● **Exercise a**
In the thread about placing rear surround speakers, how tall will the half wall left between the kitchen and living room be?

┄┄┄┄┄┄┄┄┄┄┄┄┄┄┄┄┄┄┄┄

# Help me select rear surround location



## redduck21502 (Oct 23, 2008)

In the next few months, I will be tearing out a wall between the kitchen and living room. I will leave a half wall of 42" tall and a bulkhead above the counter which is 12" to 16" tall and a little over 2' deep. Since I will have increased depth to the ceiling into the kitchen, I was hoping to add rear surrounds to my setup to take advantage of the 7.1 Blu-Ray discs that I have. I currently use in ceiling speakers for my side surrounds and I plan to use similar in ceiling surrounds for the rear surrounds. Instead of 8" drivers, I am looking at 5 1/4" in ceiling speakers. I am not asking for advice on going with another type of speaker for my surrounds or my mains, I am happy with the in-wall/in-ceiling setup, after all, it is only my living room. My question is where to place the rear surrounds? I can put them in the bulk head, but this will only sit about 3' behind the listening area. I could put them in the kitchen ceiling, but I don't know if the bulkhead would interfere. I also thought of putting them in the kitchen side of the bulkhead facing away from the living room for a more diffuse sound, but my current side surrounds sound OK to me directly pointing the tweeters toward the listening area. I also thought of putting them in the opposite bulkhead face.
I am going to try to include a rough sketch from MSPaint to illustrate the setup of the house and the HT. Also, how far apart should they be? Should they be the same distance apart as the L/R in the front?


----------



## eugovector (Sep 4, 2006)

It would be great is they were the same distance FROM THE LISTENER as the fronts/center. In other words, the distance from the speakers to your ears, ideally would be equal (Left = 8', Center = 8', Right Surround = 8', etc.)

However, every surround AVR should provide time delays to compensate for the difference in listening distance.

The distance between the surround speakers is not as critical, your ears don't do enough imaging behind you to make worrying about a cohesive "center-back" image a priority. Get them far enough apart that they will be outside the farthest point of your seating area (so no one is sitting to the left of your left surround), but don't get them too close to the walls. Slightly behind the seating would also be good in your case. 

Look for speakers with an aimable tweeter. This will allow you to play out with the amount of direct sound your getting, and better allow you to control direct reflections off the left wall.


----------

┄┄┄┄┄┄┄┄┄┄┄┄┄┄┄┄┄┄┄┄

● **Exercise b**
In the rows, begin at the line that has "Task: Click the 77.14 right axis label" and stop after the line that has "Action: pyautogui.click(x=99, y=56)". Give only those lines again, changing "Task" to "Goal" and keeping everything else the same.

● **Dataset**
┄┄┄┄┄┄┄┄┄┄┄┄┄┄┄┄┄┄┄┄

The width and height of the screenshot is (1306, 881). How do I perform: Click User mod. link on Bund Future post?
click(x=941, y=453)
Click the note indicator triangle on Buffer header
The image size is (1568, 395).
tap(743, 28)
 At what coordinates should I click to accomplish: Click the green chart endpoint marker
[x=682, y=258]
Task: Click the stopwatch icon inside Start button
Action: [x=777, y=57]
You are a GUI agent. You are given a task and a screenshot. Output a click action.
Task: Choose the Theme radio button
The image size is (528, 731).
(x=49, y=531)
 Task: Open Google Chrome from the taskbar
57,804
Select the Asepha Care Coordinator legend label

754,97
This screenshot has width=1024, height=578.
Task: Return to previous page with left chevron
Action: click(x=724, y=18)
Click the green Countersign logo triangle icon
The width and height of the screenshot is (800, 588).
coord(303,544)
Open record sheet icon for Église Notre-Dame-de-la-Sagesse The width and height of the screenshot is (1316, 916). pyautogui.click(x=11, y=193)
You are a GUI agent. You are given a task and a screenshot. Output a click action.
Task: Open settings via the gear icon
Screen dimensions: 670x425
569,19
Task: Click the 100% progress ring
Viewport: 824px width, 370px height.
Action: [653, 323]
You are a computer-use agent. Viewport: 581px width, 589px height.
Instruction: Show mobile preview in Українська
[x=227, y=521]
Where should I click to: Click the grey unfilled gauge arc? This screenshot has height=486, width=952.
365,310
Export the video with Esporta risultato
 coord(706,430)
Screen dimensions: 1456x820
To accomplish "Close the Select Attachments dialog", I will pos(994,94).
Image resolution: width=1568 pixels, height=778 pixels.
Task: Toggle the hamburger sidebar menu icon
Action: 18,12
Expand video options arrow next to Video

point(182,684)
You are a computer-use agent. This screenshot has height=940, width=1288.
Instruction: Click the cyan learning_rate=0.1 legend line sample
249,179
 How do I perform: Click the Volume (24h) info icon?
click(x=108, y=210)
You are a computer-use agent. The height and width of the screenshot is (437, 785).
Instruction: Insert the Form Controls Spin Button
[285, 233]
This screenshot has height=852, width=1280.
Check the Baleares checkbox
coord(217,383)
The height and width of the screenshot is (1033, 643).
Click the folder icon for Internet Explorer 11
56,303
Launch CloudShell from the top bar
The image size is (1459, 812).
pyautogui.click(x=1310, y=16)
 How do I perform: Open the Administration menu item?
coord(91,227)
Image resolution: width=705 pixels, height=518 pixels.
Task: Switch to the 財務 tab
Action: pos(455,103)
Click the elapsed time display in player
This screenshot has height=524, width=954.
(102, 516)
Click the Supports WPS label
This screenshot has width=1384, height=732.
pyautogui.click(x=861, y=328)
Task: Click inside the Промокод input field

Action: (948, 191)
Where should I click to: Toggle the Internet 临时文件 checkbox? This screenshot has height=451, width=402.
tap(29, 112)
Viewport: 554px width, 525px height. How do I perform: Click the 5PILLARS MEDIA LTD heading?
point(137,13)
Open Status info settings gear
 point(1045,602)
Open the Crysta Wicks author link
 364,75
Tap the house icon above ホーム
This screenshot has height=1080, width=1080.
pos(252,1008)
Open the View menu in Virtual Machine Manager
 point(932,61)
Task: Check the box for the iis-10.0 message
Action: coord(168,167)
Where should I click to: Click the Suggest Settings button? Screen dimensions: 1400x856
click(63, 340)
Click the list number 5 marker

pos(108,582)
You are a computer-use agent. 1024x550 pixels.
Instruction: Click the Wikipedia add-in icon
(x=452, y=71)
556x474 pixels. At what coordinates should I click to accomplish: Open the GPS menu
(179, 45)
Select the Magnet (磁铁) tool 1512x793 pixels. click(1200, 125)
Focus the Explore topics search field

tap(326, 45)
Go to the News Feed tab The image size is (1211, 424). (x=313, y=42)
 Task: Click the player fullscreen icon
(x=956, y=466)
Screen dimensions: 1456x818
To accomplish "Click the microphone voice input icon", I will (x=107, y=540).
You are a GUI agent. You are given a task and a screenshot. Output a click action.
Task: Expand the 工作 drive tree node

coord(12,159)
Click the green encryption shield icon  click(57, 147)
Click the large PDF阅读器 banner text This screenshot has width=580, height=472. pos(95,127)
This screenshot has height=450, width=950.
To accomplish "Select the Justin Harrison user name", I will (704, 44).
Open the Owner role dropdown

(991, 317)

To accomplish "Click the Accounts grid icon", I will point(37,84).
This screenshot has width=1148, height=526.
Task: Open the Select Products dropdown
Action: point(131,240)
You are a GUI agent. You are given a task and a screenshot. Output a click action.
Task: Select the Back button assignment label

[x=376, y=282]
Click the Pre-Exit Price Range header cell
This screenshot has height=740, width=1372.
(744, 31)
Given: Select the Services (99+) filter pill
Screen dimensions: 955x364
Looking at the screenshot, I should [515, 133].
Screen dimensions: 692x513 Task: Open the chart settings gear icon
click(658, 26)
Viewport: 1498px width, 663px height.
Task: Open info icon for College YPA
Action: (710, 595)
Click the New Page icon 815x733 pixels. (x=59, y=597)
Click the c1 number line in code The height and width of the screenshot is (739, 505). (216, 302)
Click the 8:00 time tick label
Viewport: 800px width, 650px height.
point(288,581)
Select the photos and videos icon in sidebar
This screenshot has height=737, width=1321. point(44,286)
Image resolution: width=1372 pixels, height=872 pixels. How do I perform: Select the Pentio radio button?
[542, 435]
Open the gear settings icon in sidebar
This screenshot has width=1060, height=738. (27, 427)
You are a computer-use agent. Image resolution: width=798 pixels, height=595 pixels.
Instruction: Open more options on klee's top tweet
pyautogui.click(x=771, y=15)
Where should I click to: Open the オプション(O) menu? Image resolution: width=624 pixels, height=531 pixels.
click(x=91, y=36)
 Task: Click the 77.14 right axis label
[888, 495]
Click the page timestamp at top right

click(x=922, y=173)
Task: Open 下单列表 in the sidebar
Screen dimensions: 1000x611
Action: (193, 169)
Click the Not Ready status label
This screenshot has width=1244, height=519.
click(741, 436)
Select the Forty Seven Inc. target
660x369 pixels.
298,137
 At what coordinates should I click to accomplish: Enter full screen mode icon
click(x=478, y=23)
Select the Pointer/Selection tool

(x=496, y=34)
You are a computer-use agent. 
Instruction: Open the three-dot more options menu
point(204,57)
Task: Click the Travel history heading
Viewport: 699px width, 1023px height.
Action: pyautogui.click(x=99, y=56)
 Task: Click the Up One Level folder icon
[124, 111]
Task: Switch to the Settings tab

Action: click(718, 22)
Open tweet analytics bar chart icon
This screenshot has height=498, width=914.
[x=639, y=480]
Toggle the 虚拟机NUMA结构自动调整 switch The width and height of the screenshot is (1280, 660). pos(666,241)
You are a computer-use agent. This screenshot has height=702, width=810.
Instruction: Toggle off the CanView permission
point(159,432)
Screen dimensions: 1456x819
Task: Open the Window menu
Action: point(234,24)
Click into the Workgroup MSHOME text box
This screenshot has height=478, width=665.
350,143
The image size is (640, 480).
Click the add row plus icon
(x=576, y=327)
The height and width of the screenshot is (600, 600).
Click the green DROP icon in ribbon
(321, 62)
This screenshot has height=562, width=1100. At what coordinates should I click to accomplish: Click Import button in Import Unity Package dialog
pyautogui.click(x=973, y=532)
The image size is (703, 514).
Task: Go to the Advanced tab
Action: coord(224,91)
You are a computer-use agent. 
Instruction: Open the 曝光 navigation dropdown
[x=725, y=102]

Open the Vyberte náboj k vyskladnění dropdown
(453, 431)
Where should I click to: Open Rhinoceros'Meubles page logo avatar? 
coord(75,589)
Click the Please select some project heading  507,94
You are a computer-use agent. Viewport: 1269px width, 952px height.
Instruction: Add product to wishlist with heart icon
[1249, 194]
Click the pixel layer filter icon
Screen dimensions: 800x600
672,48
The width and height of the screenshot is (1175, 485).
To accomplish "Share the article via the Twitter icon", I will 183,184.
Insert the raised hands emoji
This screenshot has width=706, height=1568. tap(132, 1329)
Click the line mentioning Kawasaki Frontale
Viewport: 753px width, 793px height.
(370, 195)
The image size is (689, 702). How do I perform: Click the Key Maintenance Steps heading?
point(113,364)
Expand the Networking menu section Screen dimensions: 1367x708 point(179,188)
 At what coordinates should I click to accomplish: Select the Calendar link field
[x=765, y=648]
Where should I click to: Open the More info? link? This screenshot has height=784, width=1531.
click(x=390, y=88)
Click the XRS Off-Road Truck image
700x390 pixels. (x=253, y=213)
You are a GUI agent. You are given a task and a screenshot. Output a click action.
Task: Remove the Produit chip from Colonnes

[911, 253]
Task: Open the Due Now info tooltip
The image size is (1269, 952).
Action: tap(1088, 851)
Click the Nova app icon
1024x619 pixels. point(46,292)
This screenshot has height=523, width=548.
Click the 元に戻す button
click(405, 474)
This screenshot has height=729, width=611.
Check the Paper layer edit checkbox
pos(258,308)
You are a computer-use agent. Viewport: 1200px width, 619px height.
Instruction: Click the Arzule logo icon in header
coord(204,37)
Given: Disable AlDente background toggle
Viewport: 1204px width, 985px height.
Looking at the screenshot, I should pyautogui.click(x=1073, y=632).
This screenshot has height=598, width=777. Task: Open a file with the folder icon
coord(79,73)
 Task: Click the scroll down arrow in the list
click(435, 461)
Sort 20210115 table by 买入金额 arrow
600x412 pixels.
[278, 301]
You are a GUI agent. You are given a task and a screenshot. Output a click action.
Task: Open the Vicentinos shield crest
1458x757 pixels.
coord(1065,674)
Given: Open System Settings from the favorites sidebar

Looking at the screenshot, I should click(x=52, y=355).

┄┄┄┄┄┄┄┄┄┄┄┄┄┄┄┄┄┄┄┄

● **Worked solution a**
42 inches.

● **Worked solution b**
 Goal: Click the 77.14 right axis label
[888, 495]
Click the page timestamp at top right

click(x=922, y=173)
Goal: Open 下单列表 in the sidebar
Screen dimensions: 1000x611
Action: (193, 169)
Click the Not Ready status label
This screenshot has width=1244, height=519.
click(741, 436)
Select the Forty Seven Inc. target
660x369 pixels.
298,137
 At what coordinates should I click to accomplish: Enter full screen mode icon
click(x=478, y=23)
Select the Pointer/Selection tool

(x=496, y=34)
You are a computer-use agent. 
Instruction: Open the three-dot more options menu
point(204,57)
Goal: Click the Travel history heading
Viewport: 699px width, 1023px height.
Action: pyautogui.click(x=99, y=56)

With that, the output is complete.